• WHAT THIS TASK INVOLVES
The required result is every line of the records that includes "computer".

[Opening DATA LISTING section]

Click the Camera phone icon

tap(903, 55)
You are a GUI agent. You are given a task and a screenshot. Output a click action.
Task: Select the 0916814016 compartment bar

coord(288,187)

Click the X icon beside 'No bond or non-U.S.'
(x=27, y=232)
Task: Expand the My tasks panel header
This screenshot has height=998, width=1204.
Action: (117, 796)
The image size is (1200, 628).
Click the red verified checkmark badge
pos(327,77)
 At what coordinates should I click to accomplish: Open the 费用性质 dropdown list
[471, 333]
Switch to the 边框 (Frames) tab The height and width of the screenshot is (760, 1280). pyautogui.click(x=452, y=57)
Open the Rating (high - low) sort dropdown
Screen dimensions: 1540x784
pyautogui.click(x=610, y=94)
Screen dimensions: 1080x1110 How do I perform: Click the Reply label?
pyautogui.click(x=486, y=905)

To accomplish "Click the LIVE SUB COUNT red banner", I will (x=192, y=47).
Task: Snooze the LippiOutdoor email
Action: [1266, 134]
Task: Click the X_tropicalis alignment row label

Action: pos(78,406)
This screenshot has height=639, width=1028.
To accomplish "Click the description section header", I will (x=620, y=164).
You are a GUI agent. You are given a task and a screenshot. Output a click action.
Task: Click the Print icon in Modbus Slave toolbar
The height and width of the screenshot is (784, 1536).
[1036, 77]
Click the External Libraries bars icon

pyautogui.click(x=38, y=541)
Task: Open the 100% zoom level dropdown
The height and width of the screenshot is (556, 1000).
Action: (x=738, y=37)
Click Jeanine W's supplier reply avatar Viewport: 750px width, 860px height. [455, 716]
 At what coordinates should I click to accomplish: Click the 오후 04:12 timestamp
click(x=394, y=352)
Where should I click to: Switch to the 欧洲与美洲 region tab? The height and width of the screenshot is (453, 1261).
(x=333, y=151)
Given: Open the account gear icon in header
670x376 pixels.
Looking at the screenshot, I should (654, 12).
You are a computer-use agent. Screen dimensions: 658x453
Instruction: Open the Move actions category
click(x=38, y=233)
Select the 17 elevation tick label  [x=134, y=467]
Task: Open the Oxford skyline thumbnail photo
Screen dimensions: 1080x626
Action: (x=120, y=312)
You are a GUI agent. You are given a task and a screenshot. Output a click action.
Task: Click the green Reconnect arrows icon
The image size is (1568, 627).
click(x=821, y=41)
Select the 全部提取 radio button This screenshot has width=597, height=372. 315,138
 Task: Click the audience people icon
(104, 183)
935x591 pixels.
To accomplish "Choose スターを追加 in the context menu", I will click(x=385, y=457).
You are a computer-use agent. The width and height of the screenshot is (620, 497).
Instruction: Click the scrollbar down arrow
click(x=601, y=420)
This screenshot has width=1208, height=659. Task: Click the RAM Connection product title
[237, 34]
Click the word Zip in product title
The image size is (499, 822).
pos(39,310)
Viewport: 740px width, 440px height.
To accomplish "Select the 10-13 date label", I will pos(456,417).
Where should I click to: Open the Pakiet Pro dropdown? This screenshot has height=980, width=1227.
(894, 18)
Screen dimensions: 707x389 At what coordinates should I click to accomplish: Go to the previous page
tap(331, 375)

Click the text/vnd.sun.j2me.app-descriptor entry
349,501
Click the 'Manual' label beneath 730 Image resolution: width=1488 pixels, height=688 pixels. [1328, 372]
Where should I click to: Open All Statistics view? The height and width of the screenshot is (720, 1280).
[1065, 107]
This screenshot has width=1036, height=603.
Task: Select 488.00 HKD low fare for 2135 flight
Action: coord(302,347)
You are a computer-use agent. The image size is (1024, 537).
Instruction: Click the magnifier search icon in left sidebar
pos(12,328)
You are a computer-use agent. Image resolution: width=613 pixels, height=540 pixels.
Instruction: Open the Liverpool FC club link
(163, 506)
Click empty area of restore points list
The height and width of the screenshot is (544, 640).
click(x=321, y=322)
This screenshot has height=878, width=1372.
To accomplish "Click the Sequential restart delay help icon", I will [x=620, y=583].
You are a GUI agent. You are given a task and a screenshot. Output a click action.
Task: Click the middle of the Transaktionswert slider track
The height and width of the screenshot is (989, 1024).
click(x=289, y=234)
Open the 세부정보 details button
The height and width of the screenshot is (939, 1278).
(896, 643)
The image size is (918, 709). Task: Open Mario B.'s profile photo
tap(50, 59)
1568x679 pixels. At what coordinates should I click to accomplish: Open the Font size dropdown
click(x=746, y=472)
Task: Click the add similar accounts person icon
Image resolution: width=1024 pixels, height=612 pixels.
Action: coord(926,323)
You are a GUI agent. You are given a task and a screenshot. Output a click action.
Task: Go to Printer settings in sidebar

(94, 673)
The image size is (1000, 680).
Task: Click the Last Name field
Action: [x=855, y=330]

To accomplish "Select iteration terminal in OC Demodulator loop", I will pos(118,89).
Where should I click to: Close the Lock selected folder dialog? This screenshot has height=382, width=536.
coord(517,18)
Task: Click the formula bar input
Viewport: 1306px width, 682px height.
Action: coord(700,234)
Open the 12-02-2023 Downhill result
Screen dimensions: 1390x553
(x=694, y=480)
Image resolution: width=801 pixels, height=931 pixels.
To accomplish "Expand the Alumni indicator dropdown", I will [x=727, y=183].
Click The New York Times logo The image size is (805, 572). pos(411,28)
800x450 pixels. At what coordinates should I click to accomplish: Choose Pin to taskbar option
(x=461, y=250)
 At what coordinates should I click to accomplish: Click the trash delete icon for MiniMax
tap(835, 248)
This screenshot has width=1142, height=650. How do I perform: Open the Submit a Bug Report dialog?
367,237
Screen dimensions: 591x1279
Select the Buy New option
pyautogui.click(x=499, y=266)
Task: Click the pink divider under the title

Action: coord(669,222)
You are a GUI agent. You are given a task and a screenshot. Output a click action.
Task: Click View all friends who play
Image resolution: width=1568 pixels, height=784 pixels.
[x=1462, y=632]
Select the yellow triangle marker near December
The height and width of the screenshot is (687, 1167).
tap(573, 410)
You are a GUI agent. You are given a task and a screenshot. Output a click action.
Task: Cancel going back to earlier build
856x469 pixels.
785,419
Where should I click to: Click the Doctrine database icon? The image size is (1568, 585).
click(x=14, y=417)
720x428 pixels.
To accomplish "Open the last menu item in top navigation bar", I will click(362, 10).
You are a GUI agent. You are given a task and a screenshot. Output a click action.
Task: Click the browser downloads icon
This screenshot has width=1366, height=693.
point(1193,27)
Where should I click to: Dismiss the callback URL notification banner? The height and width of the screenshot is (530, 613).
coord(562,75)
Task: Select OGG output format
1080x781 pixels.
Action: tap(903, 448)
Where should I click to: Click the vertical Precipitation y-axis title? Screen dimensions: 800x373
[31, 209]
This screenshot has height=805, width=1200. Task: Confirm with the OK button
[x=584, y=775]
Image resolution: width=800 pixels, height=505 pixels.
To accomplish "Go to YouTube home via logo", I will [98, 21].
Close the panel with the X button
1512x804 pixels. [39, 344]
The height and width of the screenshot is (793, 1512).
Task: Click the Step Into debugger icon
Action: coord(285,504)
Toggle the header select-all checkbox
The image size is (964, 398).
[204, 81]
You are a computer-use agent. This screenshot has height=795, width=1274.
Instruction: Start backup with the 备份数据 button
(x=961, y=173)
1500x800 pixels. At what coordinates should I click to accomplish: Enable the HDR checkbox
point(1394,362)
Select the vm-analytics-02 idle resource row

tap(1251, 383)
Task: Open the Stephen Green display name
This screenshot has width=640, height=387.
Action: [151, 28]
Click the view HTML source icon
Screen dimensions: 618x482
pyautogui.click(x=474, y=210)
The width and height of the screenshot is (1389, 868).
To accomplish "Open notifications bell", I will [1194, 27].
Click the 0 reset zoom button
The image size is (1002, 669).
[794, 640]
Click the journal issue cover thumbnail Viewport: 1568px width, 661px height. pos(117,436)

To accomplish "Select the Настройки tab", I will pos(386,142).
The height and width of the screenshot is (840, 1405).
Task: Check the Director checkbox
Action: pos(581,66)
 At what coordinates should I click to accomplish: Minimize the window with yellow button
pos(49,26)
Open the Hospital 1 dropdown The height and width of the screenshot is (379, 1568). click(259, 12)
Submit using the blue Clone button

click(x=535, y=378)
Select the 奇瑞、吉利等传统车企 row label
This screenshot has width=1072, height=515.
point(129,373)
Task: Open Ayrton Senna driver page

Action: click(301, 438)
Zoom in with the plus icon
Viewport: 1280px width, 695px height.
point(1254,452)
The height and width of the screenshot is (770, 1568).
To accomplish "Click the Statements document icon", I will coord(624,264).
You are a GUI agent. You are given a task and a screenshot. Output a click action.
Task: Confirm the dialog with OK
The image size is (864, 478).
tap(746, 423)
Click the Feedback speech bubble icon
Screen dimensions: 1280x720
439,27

[Closing DATA LISTING section]

• RESPONSE
You are a computer-use agent. Screen dimensions: 658x453
You are a computer-use agent. The width and height of the screenshot is (620, 497).
You are a computer-use agent. The image size is (1024, 537).
You are a computer-use agent. Image resolution: width=613 pixels, height=540 pixels.
You are a computer-use agent. This screenshot has height=795, width=1274.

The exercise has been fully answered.